Saliency and ballness driven deep learning framework for cell segmentation in bright field microscopic images

Abstract

Cell segmentation is the most significant task in microscopic image analysis as it facilitates differential cell counting and analysis of sub-cellular structures for diagnosing cytopathological diseases. Bright-field microscopy is considered the gold standard among different types of optical microscopes used for cell analysis due to its simplicity and cost-effectiveness. However, automatic cell segmentation in bright field microscopy is challenging due to imaging artifacts, poor contrast, overlapping cells, and wide variability of cells.
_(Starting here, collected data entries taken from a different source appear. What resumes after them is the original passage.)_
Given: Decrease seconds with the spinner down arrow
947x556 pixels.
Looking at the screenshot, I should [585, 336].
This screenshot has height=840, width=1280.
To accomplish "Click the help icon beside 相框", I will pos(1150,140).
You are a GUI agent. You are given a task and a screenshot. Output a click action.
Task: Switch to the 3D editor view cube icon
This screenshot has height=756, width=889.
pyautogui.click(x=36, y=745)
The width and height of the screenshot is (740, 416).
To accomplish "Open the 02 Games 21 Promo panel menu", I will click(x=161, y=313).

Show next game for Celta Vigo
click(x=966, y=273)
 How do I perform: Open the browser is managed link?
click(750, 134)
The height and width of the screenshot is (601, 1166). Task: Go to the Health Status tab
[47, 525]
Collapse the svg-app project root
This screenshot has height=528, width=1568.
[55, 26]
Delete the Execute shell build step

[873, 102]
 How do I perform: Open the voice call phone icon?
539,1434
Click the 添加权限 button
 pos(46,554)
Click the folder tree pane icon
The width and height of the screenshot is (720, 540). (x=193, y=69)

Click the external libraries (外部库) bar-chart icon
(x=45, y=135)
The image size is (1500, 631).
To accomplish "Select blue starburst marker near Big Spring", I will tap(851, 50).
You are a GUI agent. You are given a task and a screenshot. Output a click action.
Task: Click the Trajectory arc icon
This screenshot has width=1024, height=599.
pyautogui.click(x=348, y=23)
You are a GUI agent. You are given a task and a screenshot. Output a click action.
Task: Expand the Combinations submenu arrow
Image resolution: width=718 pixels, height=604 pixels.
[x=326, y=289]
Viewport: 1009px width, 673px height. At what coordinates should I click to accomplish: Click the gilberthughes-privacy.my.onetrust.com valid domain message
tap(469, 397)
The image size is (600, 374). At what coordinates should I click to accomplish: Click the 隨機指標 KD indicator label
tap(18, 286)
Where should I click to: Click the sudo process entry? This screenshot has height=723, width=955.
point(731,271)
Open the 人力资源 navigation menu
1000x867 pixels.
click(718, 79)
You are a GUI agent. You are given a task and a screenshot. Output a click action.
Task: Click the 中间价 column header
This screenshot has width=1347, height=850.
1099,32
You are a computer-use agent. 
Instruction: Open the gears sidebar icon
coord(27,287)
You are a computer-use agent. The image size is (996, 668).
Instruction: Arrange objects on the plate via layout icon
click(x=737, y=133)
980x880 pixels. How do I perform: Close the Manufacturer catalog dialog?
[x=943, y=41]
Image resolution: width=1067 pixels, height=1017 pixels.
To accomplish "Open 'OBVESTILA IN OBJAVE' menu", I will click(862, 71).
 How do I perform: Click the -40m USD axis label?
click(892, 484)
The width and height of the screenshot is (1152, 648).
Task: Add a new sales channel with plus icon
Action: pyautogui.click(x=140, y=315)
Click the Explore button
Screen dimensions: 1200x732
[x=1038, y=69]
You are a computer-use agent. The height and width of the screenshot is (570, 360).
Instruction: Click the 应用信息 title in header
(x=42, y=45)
Also, the availability of labeled bright-field images is limited, further constraining the research in developing supervised models for automated cell segmentation. In this research, we propose a novel cell segmentation framework termed Saliency and Ballness driven U-shaped Network (SBU-net) to overcome these challenges. The proposed architecture comprises a novel data-driven feature fusion module that enhances the perceivable structure of cells using its saliency and ballness features. This, together with an encoder–decoder model having dilated convolutions and a novel combination loss function, captured the global context of cell structures and produced accurate cell segmentation results. SBU-net is evaluated using two publicly available bright-field datasets of T cells and pancreatic cancer cells. The model is subjected to 5-fold cross-validation and outperformed state-of-the-art models by producing mean Intersection over Union (IoU) scores of 0.804, 0.829, and mean Dice of 0.891, 0.906, respectively. The architecture was also tested on a fluorescent dataset to see how well it could generalize, and it came out with a mean IoU of 0.892 and a mean Dice of 0.948, outperforming other models reported in the literature.